**Records drawn from a dataset:**
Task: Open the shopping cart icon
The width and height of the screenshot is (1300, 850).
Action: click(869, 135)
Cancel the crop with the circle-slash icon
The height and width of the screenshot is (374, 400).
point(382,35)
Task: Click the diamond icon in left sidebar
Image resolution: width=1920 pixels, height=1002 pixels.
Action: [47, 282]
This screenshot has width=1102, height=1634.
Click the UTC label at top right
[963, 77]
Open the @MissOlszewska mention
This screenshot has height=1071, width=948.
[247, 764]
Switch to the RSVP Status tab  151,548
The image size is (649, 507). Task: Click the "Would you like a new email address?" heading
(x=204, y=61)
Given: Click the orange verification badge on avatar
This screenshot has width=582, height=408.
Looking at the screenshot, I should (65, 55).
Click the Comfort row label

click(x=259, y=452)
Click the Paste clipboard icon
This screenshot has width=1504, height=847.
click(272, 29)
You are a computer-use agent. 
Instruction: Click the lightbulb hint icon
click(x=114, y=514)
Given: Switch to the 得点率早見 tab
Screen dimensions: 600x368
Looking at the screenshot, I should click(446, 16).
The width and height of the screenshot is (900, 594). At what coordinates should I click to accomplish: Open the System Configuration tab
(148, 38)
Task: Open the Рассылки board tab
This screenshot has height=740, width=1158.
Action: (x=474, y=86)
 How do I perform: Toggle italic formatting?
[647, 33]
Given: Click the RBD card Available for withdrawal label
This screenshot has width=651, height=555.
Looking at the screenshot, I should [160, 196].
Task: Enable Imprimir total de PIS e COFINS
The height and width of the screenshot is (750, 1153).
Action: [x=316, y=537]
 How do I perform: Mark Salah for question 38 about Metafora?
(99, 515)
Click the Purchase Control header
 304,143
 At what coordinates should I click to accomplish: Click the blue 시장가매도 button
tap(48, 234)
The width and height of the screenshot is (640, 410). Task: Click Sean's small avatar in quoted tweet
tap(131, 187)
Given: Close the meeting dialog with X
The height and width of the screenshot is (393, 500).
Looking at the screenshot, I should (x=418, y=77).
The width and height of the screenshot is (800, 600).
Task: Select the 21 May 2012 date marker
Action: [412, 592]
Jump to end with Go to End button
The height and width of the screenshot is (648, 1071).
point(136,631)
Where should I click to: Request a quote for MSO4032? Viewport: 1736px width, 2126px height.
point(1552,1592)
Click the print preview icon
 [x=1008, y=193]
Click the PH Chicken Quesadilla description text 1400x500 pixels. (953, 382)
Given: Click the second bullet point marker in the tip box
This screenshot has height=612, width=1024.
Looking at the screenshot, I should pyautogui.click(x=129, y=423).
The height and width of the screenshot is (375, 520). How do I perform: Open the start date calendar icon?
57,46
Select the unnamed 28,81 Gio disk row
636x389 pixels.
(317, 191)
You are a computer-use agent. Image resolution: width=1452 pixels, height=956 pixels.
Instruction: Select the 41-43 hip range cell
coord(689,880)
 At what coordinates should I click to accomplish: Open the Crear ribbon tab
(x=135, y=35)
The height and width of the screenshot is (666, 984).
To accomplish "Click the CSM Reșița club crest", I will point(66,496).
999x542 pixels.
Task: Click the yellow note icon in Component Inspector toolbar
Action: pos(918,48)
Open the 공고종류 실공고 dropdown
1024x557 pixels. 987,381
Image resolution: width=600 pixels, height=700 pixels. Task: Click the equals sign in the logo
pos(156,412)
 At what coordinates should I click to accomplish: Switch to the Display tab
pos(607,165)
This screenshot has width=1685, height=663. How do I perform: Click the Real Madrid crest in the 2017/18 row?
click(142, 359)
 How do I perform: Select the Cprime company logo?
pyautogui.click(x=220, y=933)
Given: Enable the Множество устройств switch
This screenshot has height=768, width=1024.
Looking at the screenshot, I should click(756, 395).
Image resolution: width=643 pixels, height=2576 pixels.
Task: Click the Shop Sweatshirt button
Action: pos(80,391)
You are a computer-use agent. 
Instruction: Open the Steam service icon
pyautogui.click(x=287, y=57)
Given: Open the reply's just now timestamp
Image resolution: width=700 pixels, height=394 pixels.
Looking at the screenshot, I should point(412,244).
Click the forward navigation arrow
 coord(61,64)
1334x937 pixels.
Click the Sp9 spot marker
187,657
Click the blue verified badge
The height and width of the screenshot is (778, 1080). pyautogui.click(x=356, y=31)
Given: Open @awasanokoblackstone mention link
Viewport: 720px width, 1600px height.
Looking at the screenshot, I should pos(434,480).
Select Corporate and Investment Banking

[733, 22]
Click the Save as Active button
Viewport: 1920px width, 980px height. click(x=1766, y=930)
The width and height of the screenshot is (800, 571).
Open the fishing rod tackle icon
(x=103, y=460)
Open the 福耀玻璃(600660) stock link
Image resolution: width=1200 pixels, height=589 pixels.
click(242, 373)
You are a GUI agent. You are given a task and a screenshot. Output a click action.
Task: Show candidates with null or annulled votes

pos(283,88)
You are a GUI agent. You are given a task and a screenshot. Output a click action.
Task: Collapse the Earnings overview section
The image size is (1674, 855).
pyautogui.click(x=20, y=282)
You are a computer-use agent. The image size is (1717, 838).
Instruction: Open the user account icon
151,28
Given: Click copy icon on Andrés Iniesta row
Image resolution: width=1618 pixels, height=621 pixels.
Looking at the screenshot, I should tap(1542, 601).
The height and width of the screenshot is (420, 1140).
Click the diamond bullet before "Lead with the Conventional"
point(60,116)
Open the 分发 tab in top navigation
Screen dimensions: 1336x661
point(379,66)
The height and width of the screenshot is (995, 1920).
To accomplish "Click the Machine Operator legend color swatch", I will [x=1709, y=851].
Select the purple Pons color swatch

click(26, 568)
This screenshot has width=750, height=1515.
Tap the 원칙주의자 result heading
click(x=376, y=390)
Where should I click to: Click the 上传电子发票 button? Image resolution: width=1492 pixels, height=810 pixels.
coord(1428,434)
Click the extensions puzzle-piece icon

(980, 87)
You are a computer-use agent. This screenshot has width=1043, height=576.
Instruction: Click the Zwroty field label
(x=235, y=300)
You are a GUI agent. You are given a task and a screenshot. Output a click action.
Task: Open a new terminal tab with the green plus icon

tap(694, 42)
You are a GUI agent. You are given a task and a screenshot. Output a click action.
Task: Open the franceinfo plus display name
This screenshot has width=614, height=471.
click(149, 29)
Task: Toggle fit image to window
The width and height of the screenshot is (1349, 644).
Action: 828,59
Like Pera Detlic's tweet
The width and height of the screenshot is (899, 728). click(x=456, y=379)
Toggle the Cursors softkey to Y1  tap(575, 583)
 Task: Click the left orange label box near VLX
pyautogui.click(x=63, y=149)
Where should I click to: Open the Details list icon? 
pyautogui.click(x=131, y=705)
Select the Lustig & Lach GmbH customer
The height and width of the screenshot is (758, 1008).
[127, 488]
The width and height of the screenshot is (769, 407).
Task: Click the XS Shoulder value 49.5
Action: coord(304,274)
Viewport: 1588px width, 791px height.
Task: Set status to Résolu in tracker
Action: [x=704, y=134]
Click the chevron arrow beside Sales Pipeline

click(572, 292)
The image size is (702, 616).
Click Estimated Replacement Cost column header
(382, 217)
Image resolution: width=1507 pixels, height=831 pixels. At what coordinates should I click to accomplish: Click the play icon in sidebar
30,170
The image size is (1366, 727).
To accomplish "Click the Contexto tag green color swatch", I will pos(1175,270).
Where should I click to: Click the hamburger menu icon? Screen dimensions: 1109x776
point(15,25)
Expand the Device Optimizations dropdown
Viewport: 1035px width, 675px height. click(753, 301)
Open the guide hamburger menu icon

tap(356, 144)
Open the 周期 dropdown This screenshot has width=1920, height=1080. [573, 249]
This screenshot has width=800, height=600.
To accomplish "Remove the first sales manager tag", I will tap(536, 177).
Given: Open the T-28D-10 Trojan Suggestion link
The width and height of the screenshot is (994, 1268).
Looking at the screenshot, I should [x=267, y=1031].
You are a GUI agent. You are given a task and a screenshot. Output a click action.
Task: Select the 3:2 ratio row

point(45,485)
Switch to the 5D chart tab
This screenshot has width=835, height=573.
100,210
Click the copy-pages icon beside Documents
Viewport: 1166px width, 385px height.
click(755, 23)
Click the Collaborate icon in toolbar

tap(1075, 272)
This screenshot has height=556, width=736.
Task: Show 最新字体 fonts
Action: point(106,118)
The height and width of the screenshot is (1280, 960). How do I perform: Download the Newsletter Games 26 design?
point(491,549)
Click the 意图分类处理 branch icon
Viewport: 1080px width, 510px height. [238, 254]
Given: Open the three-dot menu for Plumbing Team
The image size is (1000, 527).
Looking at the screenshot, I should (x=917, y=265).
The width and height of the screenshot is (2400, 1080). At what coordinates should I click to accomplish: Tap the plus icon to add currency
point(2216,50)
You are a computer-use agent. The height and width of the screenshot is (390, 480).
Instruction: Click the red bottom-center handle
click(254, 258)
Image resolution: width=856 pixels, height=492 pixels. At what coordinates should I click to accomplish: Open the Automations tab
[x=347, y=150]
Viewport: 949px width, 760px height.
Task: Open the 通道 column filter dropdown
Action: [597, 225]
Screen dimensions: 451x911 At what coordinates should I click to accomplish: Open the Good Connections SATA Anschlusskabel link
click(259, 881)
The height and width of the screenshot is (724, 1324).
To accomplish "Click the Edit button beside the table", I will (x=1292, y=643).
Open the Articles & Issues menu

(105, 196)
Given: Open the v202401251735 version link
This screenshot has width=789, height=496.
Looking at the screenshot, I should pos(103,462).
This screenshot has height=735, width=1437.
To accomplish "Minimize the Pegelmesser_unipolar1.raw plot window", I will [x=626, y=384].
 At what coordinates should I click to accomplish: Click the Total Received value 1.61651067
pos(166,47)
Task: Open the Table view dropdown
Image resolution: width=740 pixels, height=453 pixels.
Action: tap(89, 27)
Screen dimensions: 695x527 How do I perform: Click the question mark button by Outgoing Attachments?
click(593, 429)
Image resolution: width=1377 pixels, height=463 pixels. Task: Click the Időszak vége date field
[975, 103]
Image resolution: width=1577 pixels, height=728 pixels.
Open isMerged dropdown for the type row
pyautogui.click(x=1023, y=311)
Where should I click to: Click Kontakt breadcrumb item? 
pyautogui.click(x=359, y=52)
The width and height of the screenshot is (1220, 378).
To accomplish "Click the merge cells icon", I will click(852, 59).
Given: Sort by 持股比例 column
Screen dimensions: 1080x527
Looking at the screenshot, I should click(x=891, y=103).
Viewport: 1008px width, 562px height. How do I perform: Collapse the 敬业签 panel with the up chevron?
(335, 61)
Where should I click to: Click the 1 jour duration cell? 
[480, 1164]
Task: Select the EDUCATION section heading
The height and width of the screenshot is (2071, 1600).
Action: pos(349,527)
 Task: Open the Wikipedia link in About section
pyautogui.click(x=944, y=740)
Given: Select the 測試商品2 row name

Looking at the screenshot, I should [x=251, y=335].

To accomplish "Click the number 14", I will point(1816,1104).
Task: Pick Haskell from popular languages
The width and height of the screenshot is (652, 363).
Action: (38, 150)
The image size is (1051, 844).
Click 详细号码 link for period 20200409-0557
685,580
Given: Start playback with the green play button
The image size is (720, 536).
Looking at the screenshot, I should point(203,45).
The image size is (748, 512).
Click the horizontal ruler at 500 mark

**Task instructions:** On how many lines of the records above does the word "window" appear? Answer with only that number.

**Expected output:** 2